[Ecls-list] mapping invalid octet sequence to unicode private areas or others.

Mon Oct 21 13:46:48 UTC 2013

Matthew Mondor <mm_lists at pulsar-zone.net>
writes:

> On Mon, 21 Oct 2013 12:24:50 +0200
> "Pascal J. Bourguignon" <pjb at informatimago.com> wrote:
>
>> When reading utf-8 or other unicode streams, invalid byte sequences can
>> signal errors, be substituted by a given character, or be encoded into
>> application reseved code points to be able to transparently transmit the
>> invalid byte sequence.  Cf. clisp :INPUT-ERROR-ACTION parameter of
>> ext:make-encoding (clisp encodings are external-format values).
>> http://clisp.org/impnotes/encoding.html#make-encoding
>
> I agree with the above, and it's currently possible in ECL to handle
> UTF-8 decoding errors (ext:stream-decoding-error) with access to the
> octets of the invalid sequence (ext:character-decoding-error-octets),
> with an available restart (invoke-restart 'use-value ...).  Thus an
> application is free to also recode the invalid octets to LATIN or to
> implement "UTF8-B" at its discretion, if it implements its own input
> and output.
>
> The advantage of native modes such as UTF8-B or UTF8-LATIN-1 etc would
> be performance and simplicity in cases where this is wanted, but the
> default UTF-8 streams would continue to explicitely signal decoding
> errors, definitely.
>
> If you also mean that CLisp can also optionally do such conversions
> transparently on request (or that its interface allows user code to do
> this more efficiently), that's a good thing to know and I should look
> at its implementation for ideas on the way it presents that interface.
> I've added to my notes the link above, thanks a lot for your answer.

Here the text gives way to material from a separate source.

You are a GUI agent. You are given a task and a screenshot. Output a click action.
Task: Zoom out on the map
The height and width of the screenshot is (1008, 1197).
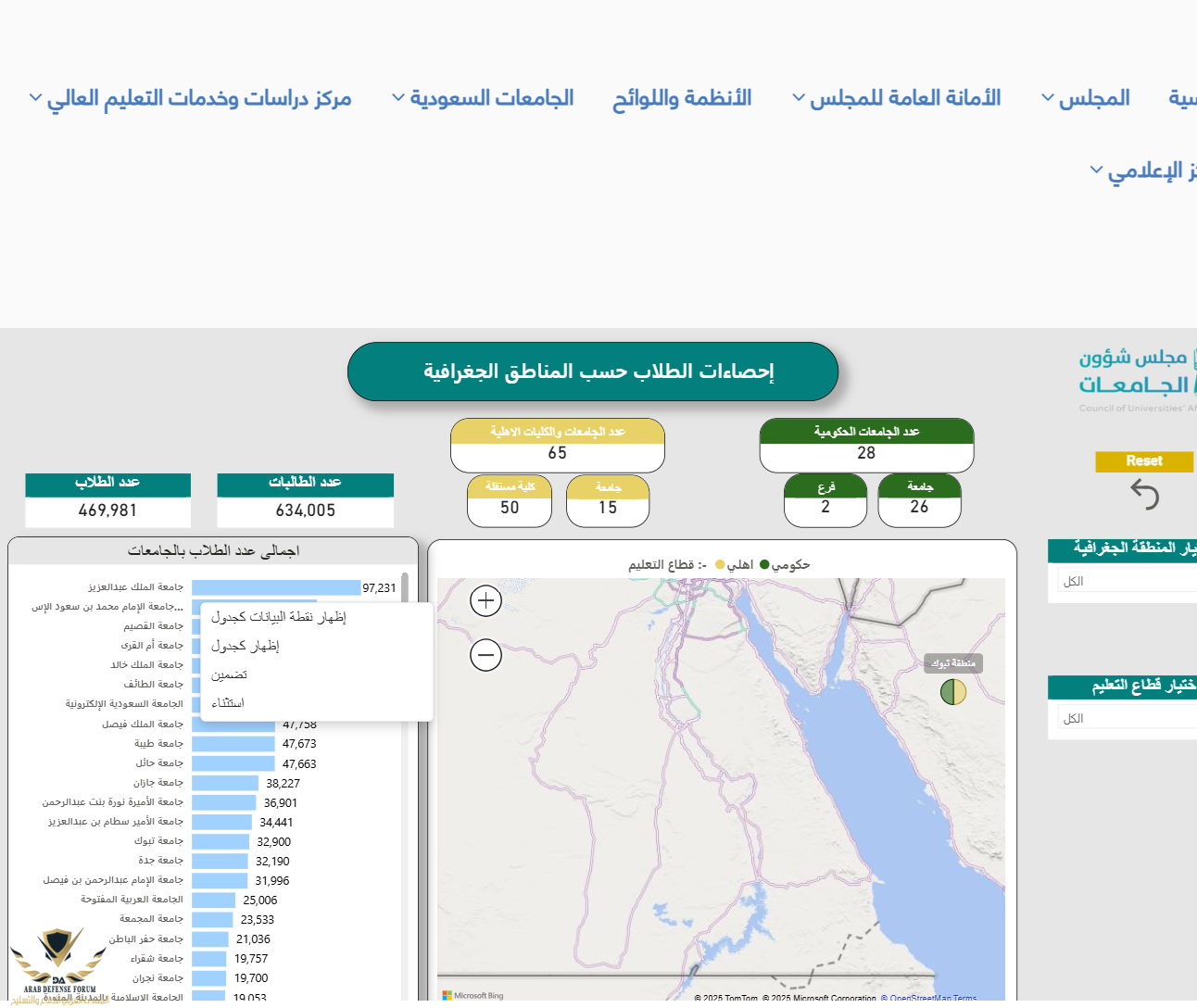486,655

That's not the case, but it could be an additionnal option to the
:input-error-action parameter of make-encoding.  In clisp the current
options are:

    The :INPUT-ERROR-ACTION argument specifies what happens when an
    invalid byte sequence is encountered while converting bytes to
    characters. Its value can be :ERROR, :IGNORE or a character to be
    used instead. The UNICODE character #\uFFFD is typically used to
    indicate an error in the input sequence.

There are several unicode private use areas:
http://en.wikipedia.org/wiki/Private_Use_%28Unicode%29#Private_Use_Areas

So we could add `(:invalid-map ,first-character-or-code) as possible
value for :input-error-action, with the constraint that

 (<= 0 
     (typecase first-character-or-code
        (character      (char-code first-character-or-code))
        (unsigned-byte  first-character-or-code)
        (t              -1))
     (- char-code-limit 256))

(There could be some additionnal constraints on the range, if there were
 missing characters like in eg. ccl:

    clall -r '(length (loop for i below char-code-limit
                          unless (ignore-errors (code-char i)) collect i))'

    Armed Bear Common Lisp         --> 0
    Clozure Common Lisp            --> 2050
    CLISP                          --> 0
    CMU Common Lisp                --> 0
    ECL                            --> 0
    SBCL                           --> 0
).

To use private areas, the user could restrict first-character-or-code be
of type:

         `(or (integer #xe000   ,(- #xf8ff -1 256))
              (integer #xf0000  ,(- #xffffd -1 256))
              (integer #x100000 ,(- #x10fffd -1 256)))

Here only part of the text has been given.